I'm not going to lie: 2014 was not one of my family's better years. My 95-year-old grandmother had heart surgery. The kids and I had more than our share of doctor's visits. The demands of self-employment at times were dizzying.
And yet, all this paled in comparison to watching as cancer quickly, mercilessly, claimed the life of someone we loved. We spent months in helpless silence, not knowing what to say, not wanting to let go, but knowing we couldn't hold on.
It was not a good year.
And yet, from behind the often-suffocating veil of heartbreak, there peeked moments of laughter, wonder and even joy. Somehow, life continues, even in the face of unspeakable loss. Here, amid the lows of 2014, are some high points I don't want to forget.
My son found his words. Somewhere along the way, my toddler started speaking. And suddenly, his inner world began opening up to us, revealing the reasons for his smiles, his cries, his pointing finger. Granted, many of these had to do with cheese. Nonetheless, he went from being an inscrutable little baby to a person with viewpoints and desires we could now (somewhat) understand. No amount of sadness could keep that miraculous transformation from baby to child from touching our hearts.
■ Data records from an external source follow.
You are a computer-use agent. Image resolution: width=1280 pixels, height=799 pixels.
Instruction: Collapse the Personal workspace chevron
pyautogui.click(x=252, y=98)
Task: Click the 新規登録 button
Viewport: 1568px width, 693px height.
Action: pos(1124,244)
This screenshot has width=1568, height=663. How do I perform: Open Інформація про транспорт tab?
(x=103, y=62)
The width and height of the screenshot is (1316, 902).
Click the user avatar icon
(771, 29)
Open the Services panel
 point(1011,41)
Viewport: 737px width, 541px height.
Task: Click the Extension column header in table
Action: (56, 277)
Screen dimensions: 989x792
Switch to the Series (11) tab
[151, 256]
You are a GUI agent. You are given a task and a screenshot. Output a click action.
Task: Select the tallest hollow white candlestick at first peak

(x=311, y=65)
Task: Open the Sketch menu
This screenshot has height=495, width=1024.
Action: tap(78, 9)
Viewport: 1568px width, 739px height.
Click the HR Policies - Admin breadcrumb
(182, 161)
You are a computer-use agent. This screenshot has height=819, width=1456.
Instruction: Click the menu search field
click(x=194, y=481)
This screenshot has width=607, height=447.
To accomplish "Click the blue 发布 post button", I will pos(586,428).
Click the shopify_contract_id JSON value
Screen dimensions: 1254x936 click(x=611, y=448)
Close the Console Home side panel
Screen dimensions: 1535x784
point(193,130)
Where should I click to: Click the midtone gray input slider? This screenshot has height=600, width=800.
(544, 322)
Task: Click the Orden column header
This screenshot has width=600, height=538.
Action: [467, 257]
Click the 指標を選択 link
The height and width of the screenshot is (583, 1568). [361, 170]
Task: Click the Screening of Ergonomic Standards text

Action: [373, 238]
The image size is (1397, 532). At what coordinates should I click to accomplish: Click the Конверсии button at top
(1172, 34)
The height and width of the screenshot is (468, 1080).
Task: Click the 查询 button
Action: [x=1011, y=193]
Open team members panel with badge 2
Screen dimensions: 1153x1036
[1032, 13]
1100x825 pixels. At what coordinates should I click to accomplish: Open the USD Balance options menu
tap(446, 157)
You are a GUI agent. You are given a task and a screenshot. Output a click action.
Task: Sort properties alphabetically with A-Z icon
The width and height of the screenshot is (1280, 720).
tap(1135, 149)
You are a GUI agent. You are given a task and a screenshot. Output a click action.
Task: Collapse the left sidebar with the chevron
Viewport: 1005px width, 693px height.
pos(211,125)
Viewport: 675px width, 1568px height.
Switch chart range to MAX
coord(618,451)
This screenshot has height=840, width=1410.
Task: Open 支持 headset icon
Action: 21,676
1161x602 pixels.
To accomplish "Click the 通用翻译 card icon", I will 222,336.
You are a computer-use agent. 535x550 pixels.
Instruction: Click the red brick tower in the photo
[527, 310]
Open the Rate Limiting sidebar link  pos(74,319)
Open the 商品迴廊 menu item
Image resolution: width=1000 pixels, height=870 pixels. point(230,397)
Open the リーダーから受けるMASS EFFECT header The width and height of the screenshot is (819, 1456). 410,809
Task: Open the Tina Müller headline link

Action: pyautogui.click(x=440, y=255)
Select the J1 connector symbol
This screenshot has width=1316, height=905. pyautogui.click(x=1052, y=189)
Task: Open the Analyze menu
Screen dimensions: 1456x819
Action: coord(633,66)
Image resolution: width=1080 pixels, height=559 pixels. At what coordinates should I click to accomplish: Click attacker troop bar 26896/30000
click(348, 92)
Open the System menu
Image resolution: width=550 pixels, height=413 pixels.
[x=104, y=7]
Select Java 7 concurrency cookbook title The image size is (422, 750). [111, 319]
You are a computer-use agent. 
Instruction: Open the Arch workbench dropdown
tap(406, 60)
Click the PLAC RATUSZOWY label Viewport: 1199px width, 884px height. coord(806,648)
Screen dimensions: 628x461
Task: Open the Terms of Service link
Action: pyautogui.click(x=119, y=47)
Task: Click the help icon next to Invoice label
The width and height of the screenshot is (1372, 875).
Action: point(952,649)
My daughter started kindergarten. For the first five years of her life -- a blur of diaper changes, first steps, and finger paints -- my daughter was my baby, my constant companion. And then, suddenly, there I was, putting her on that big, yellow bus, watching her pull away from me without so much as a backward glance. As I watched her leave, I desperately wanted to wrap her in my arms, to preserve every moment of her 5-year-old sweetness. And yet, I'm proud to see the curious, kind, thoughtful little girl she's becoming. Even if that bus drives her from my embrace each day.
My kids truly became brother and sister. Since the day he was born, my daughter has loved her little brother, holding him proudly in her arms, bringing him toys, rushing to his crib each morning to be the first person he sees. But now that he's a little older, their relationship has started to blossom. Together they build couch-cushion towers to the sky, invent silly songs, decide what the other will have for breakfast in the morning. It's been a joy to watch them discover each other -- even if that involves fighting over crayons and toy cars. As long as it also involves hugs, I'm happy.
I rediscovered the importance of family. In the midst of a family tragedy, I was reminded of what's most important in life. I watched my husband and his siblings comfort each other without words. I watched distant family gather together, leaving no one alone in their sadness. And I watched as a mother and grandmother's legacy was kept alive through stories, photos, laughter -- and, most of all, in the hearts and memories of a family she nurtured and gave so much of herself to for so many years. It was a beautiful reminder of why each moment of each year matters -- and why it's important to bring the good moments to light, despite feeling lost in the darkness.
When I look back on 2014, it will be hard not to view it as a year of loss. But my family found some positive things, too. I can't help but think I'll also look back on this year as one of building, of creating the foundations for stronger relationships, growing minds, and -- most importantly -- open hearts. And a year that brings that isn't all bad.